• [WHAT THE TASK REQUIRES]: Reproduce only the lines of the listing starting at the line containing "Given: Open the Needs Review (10) tab" and ending at the line containing "The image size is (434, 204).". Swap "tab" for "panel" and leave everything else unchanged.

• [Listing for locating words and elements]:
# # #

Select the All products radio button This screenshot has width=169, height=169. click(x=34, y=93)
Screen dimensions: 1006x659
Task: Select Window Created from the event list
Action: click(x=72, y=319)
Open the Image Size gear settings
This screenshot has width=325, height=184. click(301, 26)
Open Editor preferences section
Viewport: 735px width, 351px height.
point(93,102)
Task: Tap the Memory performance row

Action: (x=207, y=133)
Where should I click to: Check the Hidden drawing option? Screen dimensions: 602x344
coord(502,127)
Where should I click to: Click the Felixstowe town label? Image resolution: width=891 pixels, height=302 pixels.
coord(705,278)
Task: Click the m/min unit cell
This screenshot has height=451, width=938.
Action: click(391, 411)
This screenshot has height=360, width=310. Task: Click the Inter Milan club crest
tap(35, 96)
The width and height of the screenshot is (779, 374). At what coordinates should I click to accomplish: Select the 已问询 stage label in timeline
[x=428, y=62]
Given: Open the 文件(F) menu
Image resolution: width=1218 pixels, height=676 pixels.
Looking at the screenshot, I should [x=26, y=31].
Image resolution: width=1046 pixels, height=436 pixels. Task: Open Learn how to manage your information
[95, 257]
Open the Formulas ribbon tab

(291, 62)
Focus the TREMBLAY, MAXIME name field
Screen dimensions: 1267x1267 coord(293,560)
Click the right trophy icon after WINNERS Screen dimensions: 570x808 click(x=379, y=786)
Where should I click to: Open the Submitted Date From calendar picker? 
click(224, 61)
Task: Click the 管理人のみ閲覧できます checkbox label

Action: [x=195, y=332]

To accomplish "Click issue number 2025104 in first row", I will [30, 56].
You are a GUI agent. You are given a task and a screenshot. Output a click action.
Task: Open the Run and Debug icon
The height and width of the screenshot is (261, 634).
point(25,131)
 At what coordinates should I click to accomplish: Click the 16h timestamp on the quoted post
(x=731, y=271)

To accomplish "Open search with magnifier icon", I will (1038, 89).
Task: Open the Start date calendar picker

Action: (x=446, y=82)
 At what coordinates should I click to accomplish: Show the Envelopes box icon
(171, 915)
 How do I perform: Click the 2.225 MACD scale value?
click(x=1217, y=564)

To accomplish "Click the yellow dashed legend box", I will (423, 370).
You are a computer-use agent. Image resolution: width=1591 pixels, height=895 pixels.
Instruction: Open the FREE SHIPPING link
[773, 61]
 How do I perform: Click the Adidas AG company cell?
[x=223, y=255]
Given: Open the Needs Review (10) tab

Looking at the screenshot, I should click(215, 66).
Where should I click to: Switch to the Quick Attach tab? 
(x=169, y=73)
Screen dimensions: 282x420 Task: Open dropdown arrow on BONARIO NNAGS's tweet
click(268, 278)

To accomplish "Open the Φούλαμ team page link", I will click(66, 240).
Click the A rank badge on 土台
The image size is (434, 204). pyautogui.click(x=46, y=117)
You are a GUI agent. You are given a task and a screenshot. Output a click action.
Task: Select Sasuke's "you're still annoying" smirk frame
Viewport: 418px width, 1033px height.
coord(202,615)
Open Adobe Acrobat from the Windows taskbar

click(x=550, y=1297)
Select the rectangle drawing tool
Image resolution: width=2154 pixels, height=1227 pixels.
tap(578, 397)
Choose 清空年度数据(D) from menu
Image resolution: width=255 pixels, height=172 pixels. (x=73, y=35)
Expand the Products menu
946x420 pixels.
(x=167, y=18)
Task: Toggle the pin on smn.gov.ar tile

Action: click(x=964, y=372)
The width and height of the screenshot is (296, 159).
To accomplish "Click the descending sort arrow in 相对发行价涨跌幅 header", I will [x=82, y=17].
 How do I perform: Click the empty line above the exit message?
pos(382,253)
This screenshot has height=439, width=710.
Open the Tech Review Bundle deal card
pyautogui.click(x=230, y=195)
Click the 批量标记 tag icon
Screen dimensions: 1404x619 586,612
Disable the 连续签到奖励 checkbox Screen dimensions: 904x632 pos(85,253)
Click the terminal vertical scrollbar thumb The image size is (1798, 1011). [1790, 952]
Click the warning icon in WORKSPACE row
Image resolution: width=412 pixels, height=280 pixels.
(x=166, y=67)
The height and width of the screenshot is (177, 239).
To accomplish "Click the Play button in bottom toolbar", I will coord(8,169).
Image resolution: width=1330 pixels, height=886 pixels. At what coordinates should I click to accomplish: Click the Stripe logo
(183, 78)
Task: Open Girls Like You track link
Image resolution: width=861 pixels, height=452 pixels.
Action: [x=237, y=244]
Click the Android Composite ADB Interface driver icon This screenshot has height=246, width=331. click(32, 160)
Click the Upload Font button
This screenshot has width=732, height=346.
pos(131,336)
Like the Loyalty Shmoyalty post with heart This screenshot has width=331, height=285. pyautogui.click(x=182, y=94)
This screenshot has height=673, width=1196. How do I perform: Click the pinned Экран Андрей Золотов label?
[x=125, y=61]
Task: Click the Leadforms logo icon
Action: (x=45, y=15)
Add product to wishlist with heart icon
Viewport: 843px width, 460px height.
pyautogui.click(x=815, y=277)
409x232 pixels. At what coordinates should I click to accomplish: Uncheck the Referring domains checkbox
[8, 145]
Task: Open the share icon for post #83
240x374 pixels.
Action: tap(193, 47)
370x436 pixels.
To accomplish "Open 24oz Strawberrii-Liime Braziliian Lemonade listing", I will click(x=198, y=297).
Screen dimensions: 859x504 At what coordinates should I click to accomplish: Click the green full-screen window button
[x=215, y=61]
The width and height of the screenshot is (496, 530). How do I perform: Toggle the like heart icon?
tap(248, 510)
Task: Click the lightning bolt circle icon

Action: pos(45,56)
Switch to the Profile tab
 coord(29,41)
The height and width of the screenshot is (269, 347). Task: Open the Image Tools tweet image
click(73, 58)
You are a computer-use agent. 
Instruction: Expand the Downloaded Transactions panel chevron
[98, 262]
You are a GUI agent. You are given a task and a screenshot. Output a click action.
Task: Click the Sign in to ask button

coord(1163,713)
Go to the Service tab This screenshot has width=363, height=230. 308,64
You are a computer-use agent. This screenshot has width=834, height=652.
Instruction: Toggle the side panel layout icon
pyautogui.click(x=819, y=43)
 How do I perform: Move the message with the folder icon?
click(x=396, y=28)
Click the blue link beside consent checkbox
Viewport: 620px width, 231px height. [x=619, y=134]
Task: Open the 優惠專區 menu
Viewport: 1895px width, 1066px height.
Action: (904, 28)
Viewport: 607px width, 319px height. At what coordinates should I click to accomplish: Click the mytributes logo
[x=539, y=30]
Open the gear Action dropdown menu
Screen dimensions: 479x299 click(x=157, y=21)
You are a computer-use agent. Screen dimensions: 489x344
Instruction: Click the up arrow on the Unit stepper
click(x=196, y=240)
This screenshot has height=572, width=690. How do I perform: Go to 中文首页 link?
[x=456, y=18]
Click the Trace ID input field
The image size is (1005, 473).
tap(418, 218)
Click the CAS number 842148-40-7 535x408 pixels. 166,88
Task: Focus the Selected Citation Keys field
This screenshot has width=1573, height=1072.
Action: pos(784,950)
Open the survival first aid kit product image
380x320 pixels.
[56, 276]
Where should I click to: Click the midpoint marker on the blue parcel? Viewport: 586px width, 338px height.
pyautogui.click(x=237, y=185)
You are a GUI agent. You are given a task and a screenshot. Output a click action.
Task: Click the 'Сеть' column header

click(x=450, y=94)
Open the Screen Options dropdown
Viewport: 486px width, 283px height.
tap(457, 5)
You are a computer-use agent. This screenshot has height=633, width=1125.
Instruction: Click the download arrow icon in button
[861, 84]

# # #

• [WRITTEN RESPONSE]:
Given: Open the Needs Review (10) panel

Looking at the screenshot, I should click(215, 66).
Where should I click to: Switch to the Quick Attach panel? 
(x=169, y=73)
Screen dimensions: 282x420 Task: Open dropdown arrow on BONARIO NNAGS's tweet
click(268, 278)

To accomplish "Open the Φούλαμ team page link", I will click(66, 240).
Click the A rank badge on 土台
The image size is (434, 204). pyautogui.click(x=46, y=117)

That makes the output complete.